Pejabat publik eselon satu ke atas diberi pengecualian karantina mandiri bagi pelaku perjalanan dari luar negeri. Pengecualian diberikan atas dasar pertimbangan tertentu.
Apalagi, karantina mandiri harus dilakukan dengan rentang waktu 10 hari evaluasi.
"Rekomendasi karantina mandiri itu tentunya diberikan kepada mereka dengan batasan-batasan. Seperti pertimbangan kedinasan," ujar Juru bicara vaksinasi COVID-19 Kementerian Kesehatan (Kemenkes), Siti Nadia Tarmizi di Jakarta, Rabu (15/12).
Menurutnya, setiap pelanggar ketentuan karantina akan ditindak tegas. Termasuk mengembalikannya ke tempat karantina. Jika pelaku karantina tidak kooperatif, maka dapat diberlakukan sanksi sebagaimana diatur dalam Pasal 14 Undang-Undang Wabah Penyakit Menular dan Pasal 93 Undang-Undang Karantina Kesehatan.

◆ TUGAS 1
Menurut teks kutipan, berapa lama rentang waktu evaluasi karantina mandiri?
◆ TUGAS 2
Salin semua isi teks kutipan mulai dari "Pejabat publik eselon" sampai ke "Undang-Undang Karantina Kesehatan.".

◆ DATA TERCATAT
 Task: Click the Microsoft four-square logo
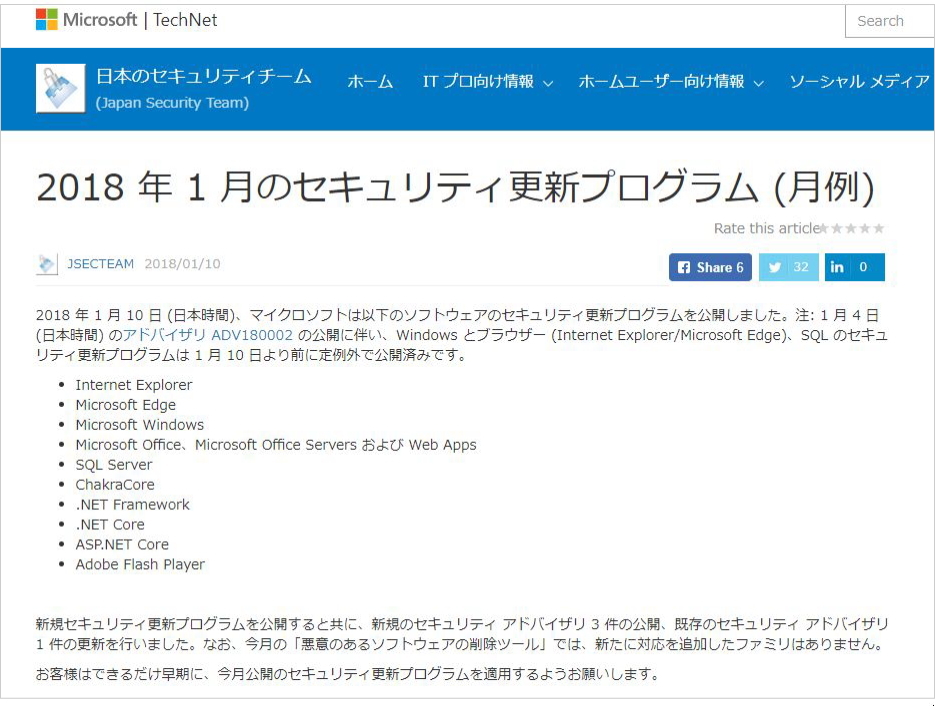tap(46, 20)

◆ JAWABAN 1
10 hari.

◆ JAWABAN 2
Pejabat publik eselon satu ke atas diberi pengecualian karantina mandiri bagi pelaku perjalanan dari luar negeri. Pengecualian diberikan atas dasar pertimbangan tertentu.
Apalagi, karantina mandiri harus dilakukan dengan rentang waktu 10 hari evaluasi.
"Rekomendasi karantina mandiri itu tentunya diberikan kepada mereka dengan batasan-batasan. Seperti pertimbangan kedinasan," ujar Juru bicara vaksinasi COVID-19 Kementerian Kesehatan (Kemenkes), Siti Nadia Tarmizi di Jakarta, Rabu (15/12).
Menurutnya, setiap pelanggar ketentuan karantina akan ditindak tegas. Termasuk mengembalikannya ke tempat karantina. Jika pelaku karantina tidak kooperatif, maka dapat diberlakukan sanksi sebagaimana diatur dalam Pasal 14 Undang-Undang Wabah Penyakit Menular dan Pasal 93 Undang-Undang Karantina Kesehatan.